Lea Helou
Follow ArtistAn Introduction to Lea Helou:
Lea Helou is a promising Lebanese artist who has emerged onto the national art scene in recent years. She studied at the Lebanese University, where she obtained a BA in Fine Arts.
About Lea Helou’s Artistic Process:
Helou has documented the extensive research process she undertook in her search for an artistic identity she felt to be authentic, explaining how she experimented and tried out different ideas across the spectrum on her journey. She describes identifying a process of painting that she feels is not only deeply personal, but also genuine and one that she can see evolving over time, with sustainability at its heart. Commenting on her practice, Helou has said her paintings represent her own reality, describing them as “an ongoing, endless project about where and who I’ve been at different points in time, all at the same point in space: home. It’s a timeline, or a visual diary with multiple entries.”
Lea Helou’s Exhibition History:
Helou’s work has featured in key group shows organised by Arneli Art Gallery, Beirut, among others. These include a show titled ‘Parallel Realms’ (2022), a collaborative collective with Zico House and curated by Manar Ali Hassan, in which artworks were presented expressing complex feelings and ideas allegorically through shapes and colours, linking us to our body, society and environment.

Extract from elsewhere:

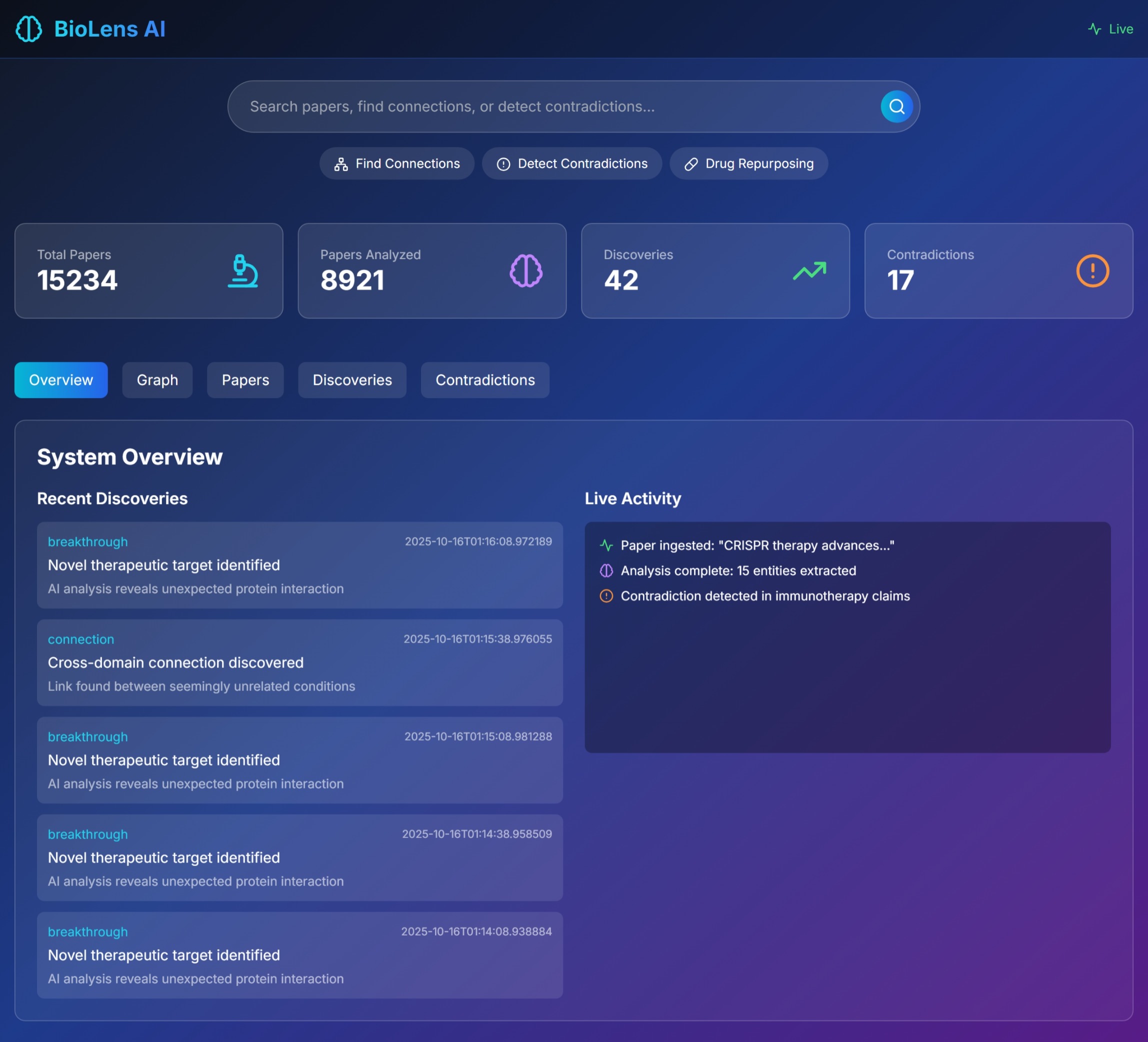
Task: Open the Contradictions tab
Action: point(484,380)
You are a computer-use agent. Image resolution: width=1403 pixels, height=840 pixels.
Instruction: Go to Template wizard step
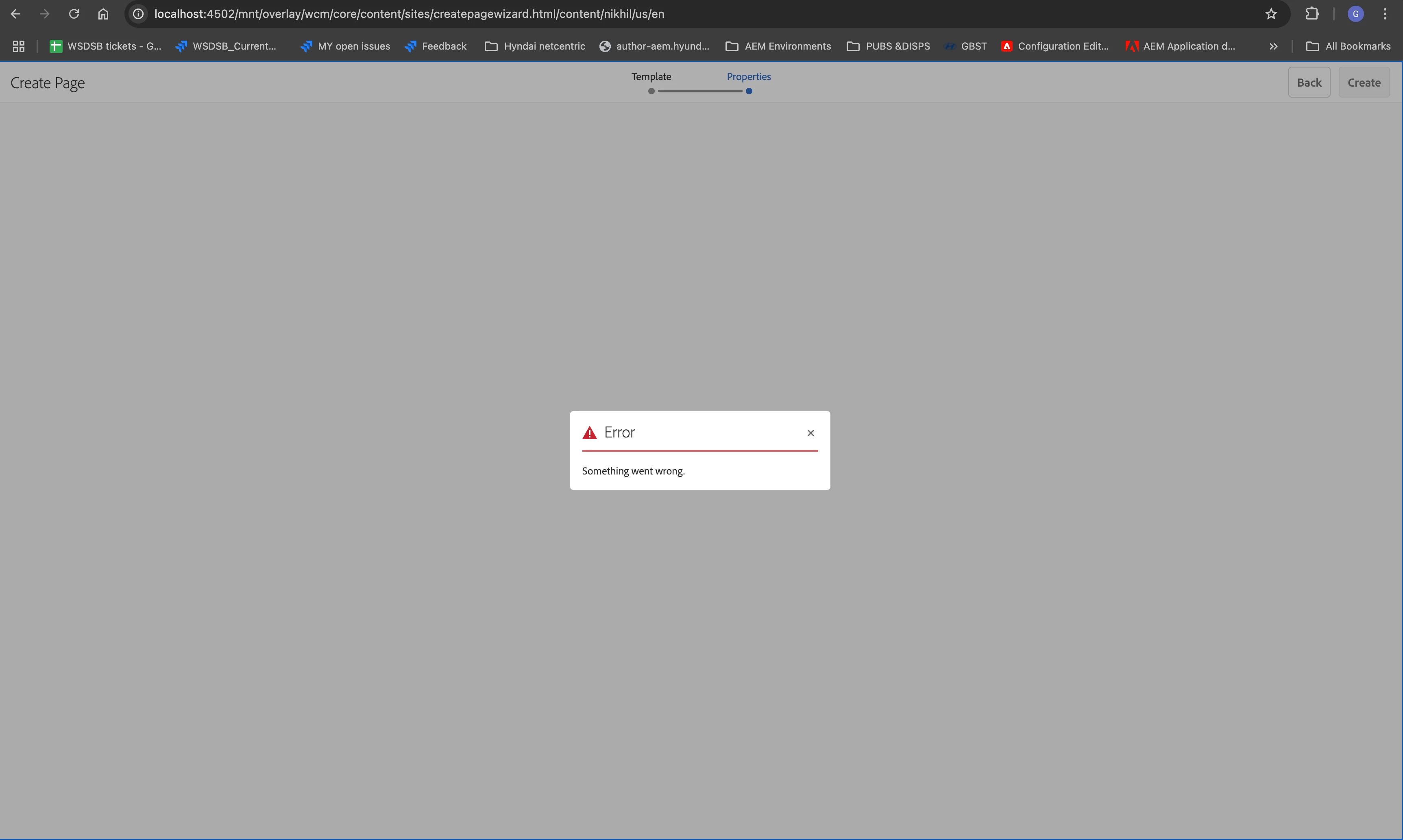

Her work also featured in Arneli’s participation at the 22nd International Art Exchange Exhibition in Japan (2021), hosted by the Japanese, Asian, Latin American Artists’ Association and Yokohama Arts Foundation, and held at the Civic Art Gallery in Kanagawa. Helou chose an acrylic on canvas artwork for this project titled ‘June twenty-first, 11:26 am’, created at the height of the Covid-19 global pandemic. The work instils an acute sense of solitude, which serves as a stark reminder of the sense of confinement that so many of us felt during the health crisis, created from the contrasting juxtaposition of an interior which is empty, yet seemingly also almost suffocating, and a large window reminding us of the existence of an outside world. The work is devoid of any human presence, yet we ourselves feel as if we are the protagonists, imprisoned in that dark, sombre space and able to view, but not access the world beyond the panes of glass. Other artworks by Helou also have months, dates and times as their titles (‘July twenty-fifth, 10:28am’ and ‘August Eighteenth, 11.29am’), pointing to the impact that specific moments in time have as a source of inspiration to her process as an artist.